I get what you're saying, but again, to the vast majority of devs, none of that shit matters. Whether that's a good thing or a bad thing is a different discussion.
1 reply →
LLMs are one of the most general abstractions possible.
LLMs are also quite deterministic if you want them to be - generally, their final token selection is deliberately randomized (the model “temperature”). But the word you’re looking for here is probably not actually determinism, it’s probably something closer to predictability.
In any case, it’s perfectly possible to ensure that the output of LLMs is fully deterministic, debuggable, understandable, and testable.
> You cannot be serious.
I don’t think you’re thinking about this clearly.
> LLMs are also quite deterministic if you want them to be
In the shallow sense that any PRNG is deterministic if you set the seed and if you control triggering order.
However that's not usually the situation/scope people are talking about.
I was just pointing out, in part, that the non-determinism is a choice, but I probably would have needed to go down a whole rabbit hole about exploration of search spaces etc.
My broader point is that it's not really the non-determinism that's an issue. What the other commenter seems to be looking for is something along the lines of repeatable correctness, where correctness is generally a requirement that the model doesn't have full access to. The non-determinism is an implementation detail here.
With a sufficiently complex prompt and a sufficiently complex codebase, LLMs consistently fail and make mistakes, "forget" parts of the prompt, etc.
There's no comparison to be made between this and, for example, a compiler. It's an incompetent comparison.
> I don’t think you’re thinking about this clearly.
My literal job is dealing with layers of abstraction. I'm thinking pretty clearly when I tell you that, not only are LLMs a super leaky, terrible abstraction, they are also not comparable to any other layers of abstraction. All other layers of abstraction we use are well understood, predictable (as you put it), and DEBUGGABLE.
When claude deletes a fix it did two weeks ago, while trying to fix some unrelated error, do you never stop and think "this is not quite the same as what GCC does"?
> With a sufficiently complex prompt and a sufficiently complex codebase ...
With a sufficiently complex specification of a failure mode, you can find problems with anything.

• Exercise requirements
- a) Summarize the forum thread in two sentences.
- b) Return the part of the forum thread from "I get what you're" up to and including "cannot be serious.", copied word for word.
- c) In the forum thread, what does one commenter say their literal job is?

• Data section
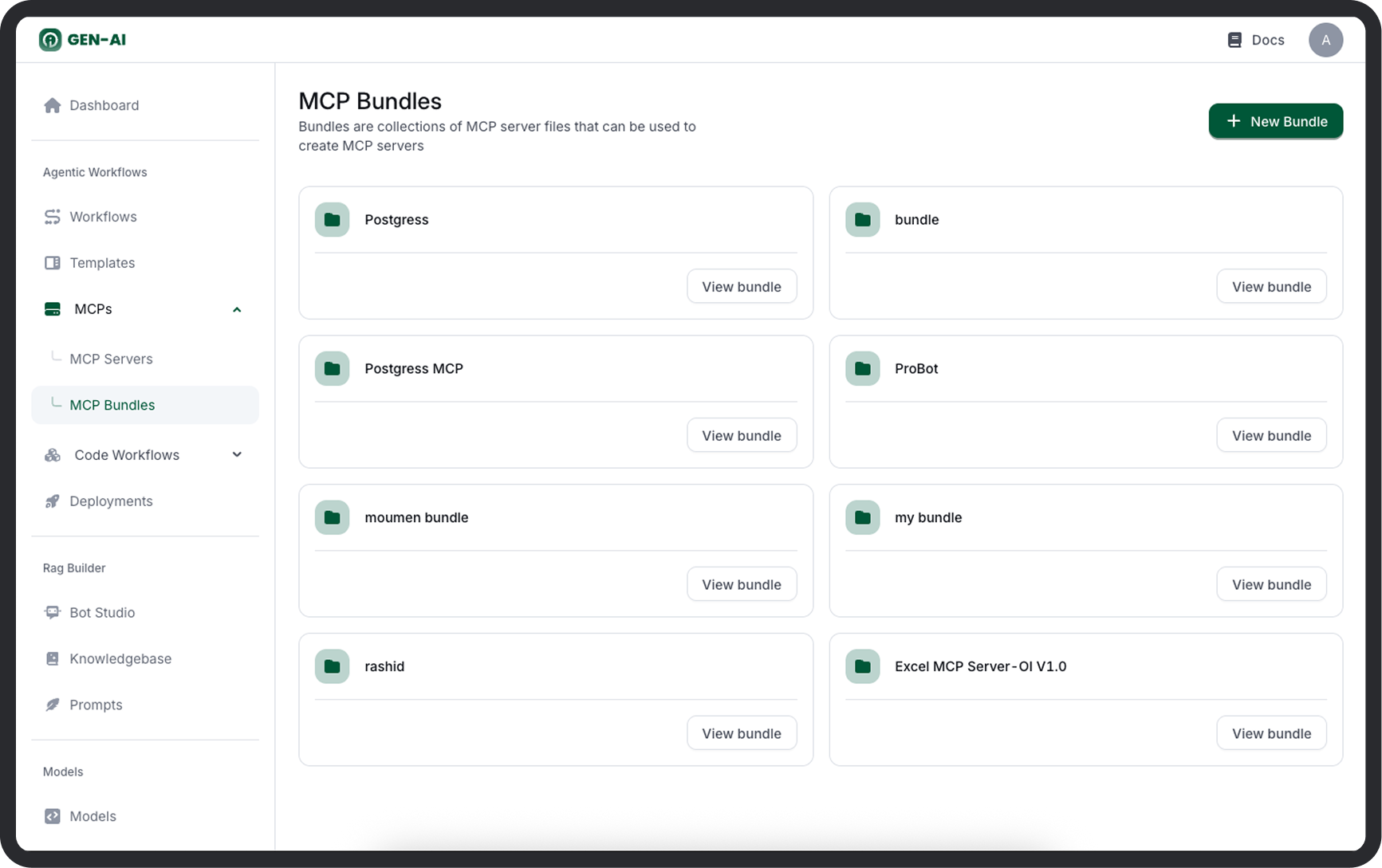Select MCP Bundles sidebar item
1382x868 pixels.
tap(112, 405)
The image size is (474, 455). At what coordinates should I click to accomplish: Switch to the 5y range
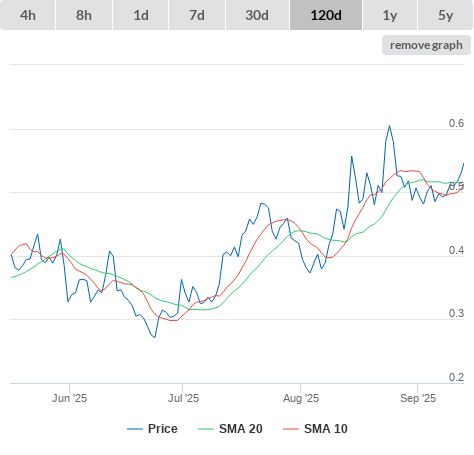[x=445, y=15]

• Problem solutions
- a) One commenter says LLMs can be made fully deterministic, because their final token selection is randomized on purpose, and that the real issue is repeatable correctness rather than non-determinism. Another commenter answers that LLMs consistently fail on sufficiently complex prompts and codebases and are a leaky abstraction that cannot be compared to well-understood, predictable, debuggable layers such as a compiler.

- b)
I get what you're saying, but again, to the vast majority of devs, none of that shit matters. Whether that's a good thing or a bad thing is a different discussion.
1 reply →
LLMs are one of the most general abstractions possible.
LLMs are also quite deterministic if you want them to be - generally, their final token selection is deliberately randomized (the model “temperature”). But the word you’re looking for here is probably not actually determinism, it’s probably something closer to predictability.
In any case, it’s perfectly possible to ensure that the output of LLMs is fully deterministic, debuggable, understandable, and testable.
> You cannot be serious.

- c) Dealing with layers of abstraction.